● **About this exercise**: Starting at the line that contains "Screen dimensions: 646x706", transcribe every remaining line of the entries exactly, including the last one.

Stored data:

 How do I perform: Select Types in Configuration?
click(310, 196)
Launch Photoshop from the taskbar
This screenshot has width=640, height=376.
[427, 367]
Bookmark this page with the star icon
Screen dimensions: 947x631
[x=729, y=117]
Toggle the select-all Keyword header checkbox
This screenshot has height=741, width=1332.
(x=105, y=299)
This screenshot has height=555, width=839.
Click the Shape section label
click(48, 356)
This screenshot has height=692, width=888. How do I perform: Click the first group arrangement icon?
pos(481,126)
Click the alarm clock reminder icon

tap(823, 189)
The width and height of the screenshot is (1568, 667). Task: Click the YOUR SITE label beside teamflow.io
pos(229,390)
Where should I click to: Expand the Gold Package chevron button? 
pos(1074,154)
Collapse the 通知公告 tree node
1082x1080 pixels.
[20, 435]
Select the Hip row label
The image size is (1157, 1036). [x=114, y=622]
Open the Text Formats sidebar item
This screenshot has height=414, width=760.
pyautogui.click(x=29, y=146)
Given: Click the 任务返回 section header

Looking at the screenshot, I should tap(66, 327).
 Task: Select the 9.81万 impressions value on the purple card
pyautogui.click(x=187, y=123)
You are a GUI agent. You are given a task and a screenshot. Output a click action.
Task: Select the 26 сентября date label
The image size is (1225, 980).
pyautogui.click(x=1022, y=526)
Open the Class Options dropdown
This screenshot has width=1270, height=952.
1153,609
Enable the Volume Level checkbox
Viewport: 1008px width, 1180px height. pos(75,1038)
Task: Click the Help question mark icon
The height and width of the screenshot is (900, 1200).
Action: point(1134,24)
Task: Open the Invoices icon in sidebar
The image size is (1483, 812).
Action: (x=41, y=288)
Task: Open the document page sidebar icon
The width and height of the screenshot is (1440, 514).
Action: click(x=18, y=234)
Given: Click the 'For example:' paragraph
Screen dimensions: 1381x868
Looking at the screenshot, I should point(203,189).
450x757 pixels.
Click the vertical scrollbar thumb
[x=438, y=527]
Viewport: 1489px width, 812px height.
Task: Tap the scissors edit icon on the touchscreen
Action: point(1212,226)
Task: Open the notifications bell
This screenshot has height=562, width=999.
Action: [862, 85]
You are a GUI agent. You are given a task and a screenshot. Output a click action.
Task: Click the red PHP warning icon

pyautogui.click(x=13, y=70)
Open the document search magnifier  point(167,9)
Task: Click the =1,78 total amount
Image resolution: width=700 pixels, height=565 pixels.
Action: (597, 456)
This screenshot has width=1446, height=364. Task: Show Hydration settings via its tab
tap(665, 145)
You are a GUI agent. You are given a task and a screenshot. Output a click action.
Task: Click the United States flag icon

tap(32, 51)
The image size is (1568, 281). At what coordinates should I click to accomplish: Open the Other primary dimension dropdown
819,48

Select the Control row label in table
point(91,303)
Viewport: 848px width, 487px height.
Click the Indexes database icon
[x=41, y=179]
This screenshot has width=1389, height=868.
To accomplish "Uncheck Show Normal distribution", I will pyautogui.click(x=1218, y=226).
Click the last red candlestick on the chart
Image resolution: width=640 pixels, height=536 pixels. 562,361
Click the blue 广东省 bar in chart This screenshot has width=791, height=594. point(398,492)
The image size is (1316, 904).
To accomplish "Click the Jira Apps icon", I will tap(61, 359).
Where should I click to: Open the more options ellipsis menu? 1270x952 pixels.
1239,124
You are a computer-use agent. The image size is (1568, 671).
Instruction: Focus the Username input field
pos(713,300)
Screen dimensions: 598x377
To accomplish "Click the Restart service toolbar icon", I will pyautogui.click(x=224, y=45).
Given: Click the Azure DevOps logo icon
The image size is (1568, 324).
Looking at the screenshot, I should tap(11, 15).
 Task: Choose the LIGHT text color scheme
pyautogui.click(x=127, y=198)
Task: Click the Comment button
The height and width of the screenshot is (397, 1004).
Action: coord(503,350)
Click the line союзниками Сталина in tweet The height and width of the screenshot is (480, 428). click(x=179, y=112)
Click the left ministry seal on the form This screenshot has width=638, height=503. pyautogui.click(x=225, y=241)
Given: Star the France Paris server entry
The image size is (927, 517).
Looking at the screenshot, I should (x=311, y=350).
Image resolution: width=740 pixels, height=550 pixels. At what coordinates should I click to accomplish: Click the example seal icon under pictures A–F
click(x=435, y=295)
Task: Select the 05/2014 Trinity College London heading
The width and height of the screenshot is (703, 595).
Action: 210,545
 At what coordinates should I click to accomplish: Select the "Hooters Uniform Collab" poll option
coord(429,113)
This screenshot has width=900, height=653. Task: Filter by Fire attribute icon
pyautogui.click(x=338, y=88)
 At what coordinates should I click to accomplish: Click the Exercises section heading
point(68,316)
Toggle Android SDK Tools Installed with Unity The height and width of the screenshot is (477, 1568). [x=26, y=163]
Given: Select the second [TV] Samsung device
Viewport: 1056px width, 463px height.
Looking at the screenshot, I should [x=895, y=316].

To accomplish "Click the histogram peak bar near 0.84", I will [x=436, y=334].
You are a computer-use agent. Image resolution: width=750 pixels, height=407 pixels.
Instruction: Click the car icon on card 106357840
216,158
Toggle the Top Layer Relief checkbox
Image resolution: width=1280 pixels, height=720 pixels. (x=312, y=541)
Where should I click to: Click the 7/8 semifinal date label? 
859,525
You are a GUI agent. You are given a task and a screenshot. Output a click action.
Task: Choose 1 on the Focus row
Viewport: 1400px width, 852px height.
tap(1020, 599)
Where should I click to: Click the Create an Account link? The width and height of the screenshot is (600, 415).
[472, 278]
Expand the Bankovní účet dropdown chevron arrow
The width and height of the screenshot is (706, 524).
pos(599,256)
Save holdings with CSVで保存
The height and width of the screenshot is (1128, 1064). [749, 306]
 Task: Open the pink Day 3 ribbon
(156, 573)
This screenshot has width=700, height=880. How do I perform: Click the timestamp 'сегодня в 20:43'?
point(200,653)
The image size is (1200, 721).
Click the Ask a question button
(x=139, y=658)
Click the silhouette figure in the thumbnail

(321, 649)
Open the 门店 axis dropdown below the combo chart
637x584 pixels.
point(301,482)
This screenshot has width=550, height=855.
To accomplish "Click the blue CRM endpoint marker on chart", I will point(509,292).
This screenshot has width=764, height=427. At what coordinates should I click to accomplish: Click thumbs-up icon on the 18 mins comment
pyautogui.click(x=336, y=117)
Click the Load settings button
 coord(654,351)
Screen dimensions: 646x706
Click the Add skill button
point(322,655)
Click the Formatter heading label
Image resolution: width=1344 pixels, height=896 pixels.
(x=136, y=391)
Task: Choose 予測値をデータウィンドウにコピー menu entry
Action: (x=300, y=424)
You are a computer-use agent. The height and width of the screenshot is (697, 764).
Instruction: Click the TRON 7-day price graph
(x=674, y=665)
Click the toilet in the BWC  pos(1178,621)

● **Response**:
Screen dimensions: 646x706
Click the Add skill button
point(322,655)
Click the Formatter heading label
Image resolution: width=1344 pixels, height=896 pixels.
(x=136, y=391)
Task: Choose 予測値をデータウィンドウにコピー menu entry
Action: (x=300, y=424)
You are a computer-use agent. The height and width of the screenshot is (697, 764).
Instruction: Click the TRON 7-day price graph
(x=674, y=665)
Click the toilet in the BWC  pos(1178,621)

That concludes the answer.